Black holes come in three rough size classes. Stellar-mass black holes weigh 3 to a few tens of solar masses and form when massive stars die. Intermediate-mass black holes — hundreds to hundreds of thousands of solar masses — were long theorised and only recently confirmed in a handful of specific systems. Supermassive black holes, millions to tens of billions of solar masses, sit at the centres of almost every large galaxy. How the supermassive ones grew so fast in the early universe is still an open question.
What a dying star leaves behind depends on its mass. Sun-sized stars end as cooling white dwarfs. Stars 8 to 25 times the Sun's mass collapse into neutron stars after their supernova. Only the heaviest stars — those above roughly 25 solar masses — collapse straight into stellar-mass black holes. Black holes are, in this sense, the graveyards of the most massive stars.
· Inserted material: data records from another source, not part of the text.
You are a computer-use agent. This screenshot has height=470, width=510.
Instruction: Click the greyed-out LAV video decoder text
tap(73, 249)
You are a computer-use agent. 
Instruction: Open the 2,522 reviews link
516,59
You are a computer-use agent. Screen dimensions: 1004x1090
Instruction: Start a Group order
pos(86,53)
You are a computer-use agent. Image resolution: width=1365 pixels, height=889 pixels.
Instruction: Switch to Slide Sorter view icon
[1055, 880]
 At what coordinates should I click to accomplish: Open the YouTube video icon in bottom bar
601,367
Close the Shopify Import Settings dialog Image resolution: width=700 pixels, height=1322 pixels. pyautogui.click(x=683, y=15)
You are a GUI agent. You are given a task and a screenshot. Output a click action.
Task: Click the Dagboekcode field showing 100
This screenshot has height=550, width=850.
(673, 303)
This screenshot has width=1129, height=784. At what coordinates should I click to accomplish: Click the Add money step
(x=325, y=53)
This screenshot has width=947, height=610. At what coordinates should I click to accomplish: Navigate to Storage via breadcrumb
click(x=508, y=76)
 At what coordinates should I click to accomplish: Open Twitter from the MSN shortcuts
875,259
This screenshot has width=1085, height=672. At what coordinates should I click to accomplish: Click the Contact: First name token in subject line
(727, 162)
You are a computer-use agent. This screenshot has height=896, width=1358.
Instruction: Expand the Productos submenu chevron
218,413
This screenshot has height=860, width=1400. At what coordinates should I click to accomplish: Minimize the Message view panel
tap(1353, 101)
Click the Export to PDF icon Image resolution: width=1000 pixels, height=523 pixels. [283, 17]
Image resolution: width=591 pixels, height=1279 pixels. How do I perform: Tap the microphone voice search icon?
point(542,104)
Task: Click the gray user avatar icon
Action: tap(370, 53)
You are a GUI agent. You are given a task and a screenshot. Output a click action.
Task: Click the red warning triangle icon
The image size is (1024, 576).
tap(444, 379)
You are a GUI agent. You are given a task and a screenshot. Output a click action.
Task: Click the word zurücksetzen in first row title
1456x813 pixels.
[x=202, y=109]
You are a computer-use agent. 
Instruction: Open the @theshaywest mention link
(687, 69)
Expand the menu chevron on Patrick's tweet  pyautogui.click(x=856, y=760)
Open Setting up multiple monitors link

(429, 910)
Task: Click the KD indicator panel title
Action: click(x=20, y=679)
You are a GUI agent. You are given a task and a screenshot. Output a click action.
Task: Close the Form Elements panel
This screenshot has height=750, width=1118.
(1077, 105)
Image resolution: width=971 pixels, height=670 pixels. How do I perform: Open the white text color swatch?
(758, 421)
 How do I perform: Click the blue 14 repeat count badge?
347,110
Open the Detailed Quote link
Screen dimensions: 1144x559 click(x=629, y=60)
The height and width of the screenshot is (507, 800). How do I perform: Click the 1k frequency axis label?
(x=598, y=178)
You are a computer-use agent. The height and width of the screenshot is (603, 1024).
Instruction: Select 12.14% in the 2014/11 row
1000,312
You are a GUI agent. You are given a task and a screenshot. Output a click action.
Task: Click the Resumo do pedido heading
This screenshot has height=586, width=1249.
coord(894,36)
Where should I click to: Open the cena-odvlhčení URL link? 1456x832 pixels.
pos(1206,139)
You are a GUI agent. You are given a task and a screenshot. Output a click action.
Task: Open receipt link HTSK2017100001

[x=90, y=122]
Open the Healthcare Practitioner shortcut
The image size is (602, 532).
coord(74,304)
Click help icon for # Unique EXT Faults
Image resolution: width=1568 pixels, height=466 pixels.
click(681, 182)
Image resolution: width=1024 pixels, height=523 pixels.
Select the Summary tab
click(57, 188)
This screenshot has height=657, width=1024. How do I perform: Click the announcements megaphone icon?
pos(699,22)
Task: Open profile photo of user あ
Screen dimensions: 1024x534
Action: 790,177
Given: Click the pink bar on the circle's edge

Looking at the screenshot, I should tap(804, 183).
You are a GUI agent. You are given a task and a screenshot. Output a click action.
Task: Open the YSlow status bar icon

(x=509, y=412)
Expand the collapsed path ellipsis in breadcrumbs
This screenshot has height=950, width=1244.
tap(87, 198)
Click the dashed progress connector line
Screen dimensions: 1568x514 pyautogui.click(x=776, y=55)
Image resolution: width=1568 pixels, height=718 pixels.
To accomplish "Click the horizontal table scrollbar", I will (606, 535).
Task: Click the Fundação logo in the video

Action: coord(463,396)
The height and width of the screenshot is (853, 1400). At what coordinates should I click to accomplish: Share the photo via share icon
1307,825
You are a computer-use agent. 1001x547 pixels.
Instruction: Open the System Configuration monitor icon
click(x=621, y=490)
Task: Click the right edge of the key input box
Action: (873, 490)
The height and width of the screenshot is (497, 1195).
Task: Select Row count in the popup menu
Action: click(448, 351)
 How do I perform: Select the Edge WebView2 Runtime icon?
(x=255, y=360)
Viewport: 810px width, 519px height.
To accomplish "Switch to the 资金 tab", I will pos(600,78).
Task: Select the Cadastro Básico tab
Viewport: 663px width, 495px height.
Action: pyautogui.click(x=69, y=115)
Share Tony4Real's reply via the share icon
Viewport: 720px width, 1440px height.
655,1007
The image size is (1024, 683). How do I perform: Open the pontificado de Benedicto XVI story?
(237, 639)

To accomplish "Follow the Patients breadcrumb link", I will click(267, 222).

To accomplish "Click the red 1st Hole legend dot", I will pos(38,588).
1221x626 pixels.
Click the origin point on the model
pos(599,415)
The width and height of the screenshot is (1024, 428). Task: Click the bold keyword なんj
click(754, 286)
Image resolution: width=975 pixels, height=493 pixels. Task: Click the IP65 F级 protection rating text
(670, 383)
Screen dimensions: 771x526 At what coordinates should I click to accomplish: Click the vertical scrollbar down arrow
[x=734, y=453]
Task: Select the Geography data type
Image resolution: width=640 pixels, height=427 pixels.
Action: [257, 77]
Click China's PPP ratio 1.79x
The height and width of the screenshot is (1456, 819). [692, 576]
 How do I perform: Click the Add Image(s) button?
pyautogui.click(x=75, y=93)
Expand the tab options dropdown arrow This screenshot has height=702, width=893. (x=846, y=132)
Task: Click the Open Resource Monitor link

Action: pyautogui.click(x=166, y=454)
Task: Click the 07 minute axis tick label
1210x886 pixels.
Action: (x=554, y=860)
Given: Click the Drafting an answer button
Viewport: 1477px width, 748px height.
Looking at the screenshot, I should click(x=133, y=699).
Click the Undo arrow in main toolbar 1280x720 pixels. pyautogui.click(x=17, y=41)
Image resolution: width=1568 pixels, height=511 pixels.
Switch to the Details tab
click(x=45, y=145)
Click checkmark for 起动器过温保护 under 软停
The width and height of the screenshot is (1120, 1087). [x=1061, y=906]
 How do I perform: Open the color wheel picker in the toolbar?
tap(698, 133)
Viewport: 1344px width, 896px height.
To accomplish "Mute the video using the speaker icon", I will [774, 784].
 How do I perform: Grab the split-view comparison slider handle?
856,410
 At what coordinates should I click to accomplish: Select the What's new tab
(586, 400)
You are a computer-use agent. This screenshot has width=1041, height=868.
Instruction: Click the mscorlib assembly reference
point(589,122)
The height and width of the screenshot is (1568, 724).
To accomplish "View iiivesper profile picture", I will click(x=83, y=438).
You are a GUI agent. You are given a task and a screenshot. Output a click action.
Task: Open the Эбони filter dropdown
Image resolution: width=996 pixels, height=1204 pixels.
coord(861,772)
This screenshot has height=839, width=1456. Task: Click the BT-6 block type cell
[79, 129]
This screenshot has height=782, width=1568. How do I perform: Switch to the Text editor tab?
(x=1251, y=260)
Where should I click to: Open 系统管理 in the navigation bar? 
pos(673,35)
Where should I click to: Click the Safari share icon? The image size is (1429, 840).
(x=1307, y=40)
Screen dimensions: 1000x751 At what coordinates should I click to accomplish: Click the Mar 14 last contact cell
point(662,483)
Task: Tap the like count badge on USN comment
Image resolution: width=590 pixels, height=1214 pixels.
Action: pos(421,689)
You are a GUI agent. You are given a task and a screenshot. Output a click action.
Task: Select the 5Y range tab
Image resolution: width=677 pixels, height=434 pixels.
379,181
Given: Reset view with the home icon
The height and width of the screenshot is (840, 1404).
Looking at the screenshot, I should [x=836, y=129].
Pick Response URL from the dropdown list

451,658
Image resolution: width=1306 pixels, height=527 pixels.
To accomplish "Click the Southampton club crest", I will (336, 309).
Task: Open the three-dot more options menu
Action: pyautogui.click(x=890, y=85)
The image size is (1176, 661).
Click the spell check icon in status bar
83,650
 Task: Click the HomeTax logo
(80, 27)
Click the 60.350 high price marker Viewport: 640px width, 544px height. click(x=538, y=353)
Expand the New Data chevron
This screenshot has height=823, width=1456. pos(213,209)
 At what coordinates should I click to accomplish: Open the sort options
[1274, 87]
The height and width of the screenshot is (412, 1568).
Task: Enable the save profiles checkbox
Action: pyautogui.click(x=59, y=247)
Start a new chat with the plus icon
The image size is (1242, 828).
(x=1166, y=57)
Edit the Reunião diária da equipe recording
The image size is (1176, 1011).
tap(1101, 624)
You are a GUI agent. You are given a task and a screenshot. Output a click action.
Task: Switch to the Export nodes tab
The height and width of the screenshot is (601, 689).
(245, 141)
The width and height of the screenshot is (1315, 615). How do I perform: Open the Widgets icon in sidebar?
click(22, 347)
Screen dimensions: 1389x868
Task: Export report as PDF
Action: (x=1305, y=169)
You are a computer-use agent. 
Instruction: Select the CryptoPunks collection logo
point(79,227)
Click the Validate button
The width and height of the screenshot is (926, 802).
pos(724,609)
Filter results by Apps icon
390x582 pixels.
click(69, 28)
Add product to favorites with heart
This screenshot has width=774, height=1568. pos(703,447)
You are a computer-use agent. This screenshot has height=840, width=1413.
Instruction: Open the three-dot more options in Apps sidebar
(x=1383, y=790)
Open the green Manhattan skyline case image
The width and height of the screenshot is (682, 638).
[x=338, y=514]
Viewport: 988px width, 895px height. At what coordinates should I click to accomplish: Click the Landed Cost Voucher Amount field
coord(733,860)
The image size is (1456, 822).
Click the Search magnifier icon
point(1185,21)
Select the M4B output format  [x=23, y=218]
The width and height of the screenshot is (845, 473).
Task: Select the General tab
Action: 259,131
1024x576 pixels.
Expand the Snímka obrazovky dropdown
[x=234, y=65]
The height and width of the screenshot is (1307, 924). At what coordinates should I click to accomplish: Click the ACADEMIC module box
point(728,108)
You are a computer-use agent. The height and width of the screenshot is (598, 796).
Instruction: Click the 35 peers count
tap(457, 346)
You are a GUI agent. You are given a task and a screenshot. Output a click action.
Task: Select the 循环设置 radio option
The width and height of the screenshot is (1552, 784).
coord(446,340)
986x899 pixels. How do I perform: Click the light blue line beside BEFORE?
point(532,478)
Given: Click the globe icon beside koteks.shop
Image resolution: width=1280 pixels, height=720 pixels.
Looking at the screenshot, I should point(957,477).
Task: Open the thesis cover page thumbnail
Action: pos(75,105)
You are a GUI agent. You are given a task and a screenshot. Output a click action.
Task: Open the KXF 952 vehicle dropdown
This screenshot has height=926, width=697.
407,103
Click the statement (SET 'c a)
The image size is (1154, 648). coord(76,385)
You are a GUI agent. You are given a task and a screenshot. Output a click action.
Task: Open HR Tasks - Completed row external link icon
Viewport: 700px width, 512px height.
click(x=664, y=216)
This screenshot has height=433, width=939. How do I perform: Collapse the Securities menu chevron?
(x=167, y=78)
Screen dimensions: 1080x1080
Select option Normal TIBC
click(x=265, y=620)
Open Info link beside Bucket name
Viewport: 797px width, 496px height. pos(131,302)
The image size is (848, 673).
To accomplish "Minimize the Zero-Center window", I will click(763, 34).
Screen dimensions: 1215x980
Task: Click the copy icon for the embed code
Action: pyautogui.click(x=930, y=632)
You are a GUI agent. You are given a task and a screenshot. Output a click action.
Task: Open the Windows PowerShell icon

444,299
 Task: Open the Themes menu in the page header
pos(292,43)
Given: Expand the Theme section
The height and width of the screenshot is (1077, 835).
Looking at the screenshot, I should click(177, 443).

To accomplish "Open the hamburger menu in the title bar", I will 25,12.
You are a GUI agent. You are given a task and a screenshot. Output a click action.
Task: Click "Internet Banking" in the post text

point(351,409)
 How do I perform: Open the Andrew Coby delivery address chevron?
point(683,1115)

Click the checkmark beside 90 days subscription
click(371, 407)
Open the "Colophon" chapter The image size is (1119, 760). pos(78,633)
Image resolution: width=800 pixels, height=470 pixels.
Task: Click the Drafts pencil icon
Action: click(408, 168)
Sagittarius A* weighs about 4.15 million solar masses and sits at the centre of the Milky Way; we got its first direct image in 2022. M87* in the galaxy M87 is much heavier — around 6.5 billion solar masses — and was the very first black hole ever imaged, in 2019. TON 618 and Phoenix-A are contenders for the most massive known, each tens of billions of solar masses. Gaia BH1 is the nearest known black hole of any kind — a much smaller stellar-mass one only 1,560 light-years away.
Past the event horizon, our current theories run out. General relativity predicts a "singularity" — a point of infinite density — at the centre of every black hole. But infinities in physics are usually a sign that the theory is incomplete, not a real prediction. A future theory of quantum gravity, when we have one, will probably replace the singularity with something less infinite.
Stephen Hawking showed in 1974 that black holes are not actually perfectly black — they radiate a tiny amount of thermal energy from just outside their event horizon. Over inconceivably long timescales (around 10⁶⁷ years for a stellar-mass black hole, far longer for supermassive ones) they should slowly evaporate. We have never observed this happen — it's far too faint.